New Orleans has finally put a permanent pin on the drone-racing map. The New Orleans Model Aviation Club says its dedicated FPV course now sits at Avondale field on the west bank of the Mississippi River, about 20 minutes from the heart of the city, giving Gulf Coast pilots a stable place to line up, practice, and race instead of patching together temporary layouts.

That matters because drone racing lives and dies on repetition. A course with known sightlines, a safe flight zone, and enough room for crews to test gear turns casual flying into a real training path. NOMAC’s setup already has the bones for that kind of use: the club says the field has designated areas for airplanes, helicopters, boats, and FPV multirotor racing, plus a 400-foot paved runway, a covered work area, starting tables, electricity, and water. Those are the details that let a venue support more than one-off fun runs.

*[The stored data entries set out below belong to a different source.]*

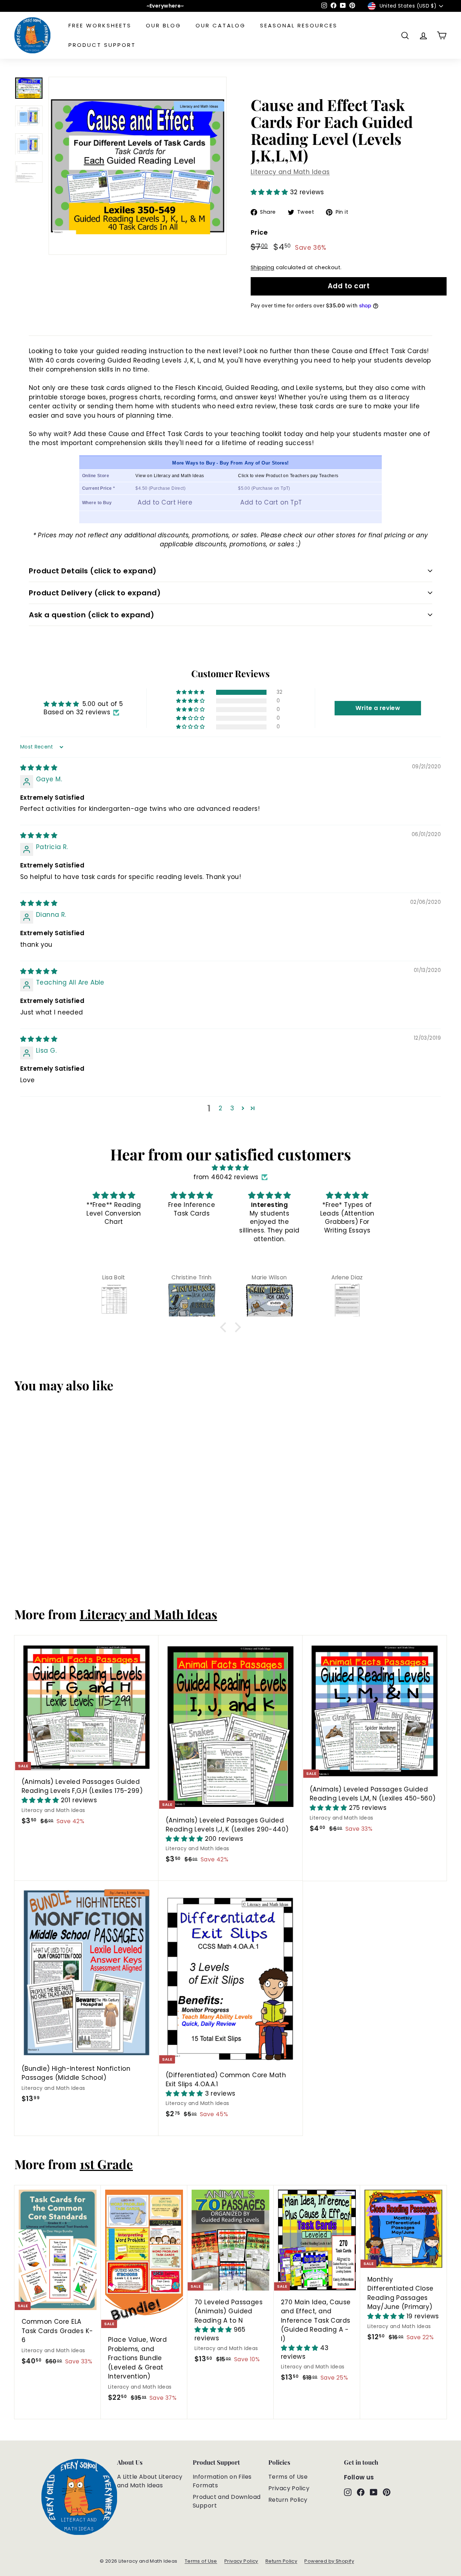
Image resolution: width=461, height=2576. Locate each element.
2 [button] (220, 1108)
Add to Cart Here (165, 502)
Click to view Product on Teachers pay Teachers (288, 475)
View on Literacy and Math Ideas (169, 475)
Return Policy (288, 2500)
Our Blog (163, 25)
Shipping (262, 267)
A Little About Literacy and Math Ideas (150, 2481)
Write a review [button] (377, 708)
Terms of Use (288, 2477)
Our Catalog (221, 25)
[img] (38, 767)
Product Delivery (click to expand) (95, 593)
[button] (270, 192)
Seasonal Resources (298, 25)
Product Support (102, 45)
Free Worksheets (99, 25)
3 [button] (232, 1108)
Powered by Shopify (329, 2561)
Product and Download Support (227, 2501)
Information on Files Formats (222, 2481)
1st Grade (106, 2163)
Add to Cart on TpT (271, 502)
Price (259, 232)
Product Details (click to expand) (93, 571)
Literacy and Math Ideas (290, 172)
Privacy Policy (288, 2488)
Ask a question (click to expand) (91, 615)
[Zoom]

The club’s own framing makes the point clear. NOMAC, also known as Kelly Field, says it was established in the 1980s and now presents the airfield as the premier RC field in South Louisiana. Its drone racing page was updated June 12, 2026, and now points newcomers to MultiGP as the broader entry point into the sport. That connection matters, because MultiGP is not just a reference name. It says it is the largest drone racing league and FPV community in the world, with more than 30,000 registered pilots and hundreds of chapters.

AI-generated illustration
AI-generated illustration

Kelly Field already has a racing history that makes this new course feel like an expansion, not a start from zero. On April 6, 2019, the site hosted the Mayhem Dawn to Dusk team race, which MultiGP called the world’s first 12-hour enduro-style relay FPV drone race. Sixty-one pilots on eight teams took part that day, a sign that the venue has already handled the kind of organized competition that can anchor a regional scene.

With a fixed course now tied to a long-running model aviation club, New Orleans has something the sport often lacks: a reliable home base. That can support regular practice, local qualifiers, and eventually recurring races that fit into the MultiGP ecosystem. For a scene that has spent years improvising, the shift to a permanent course is the difference between scattered flying and a real calendar.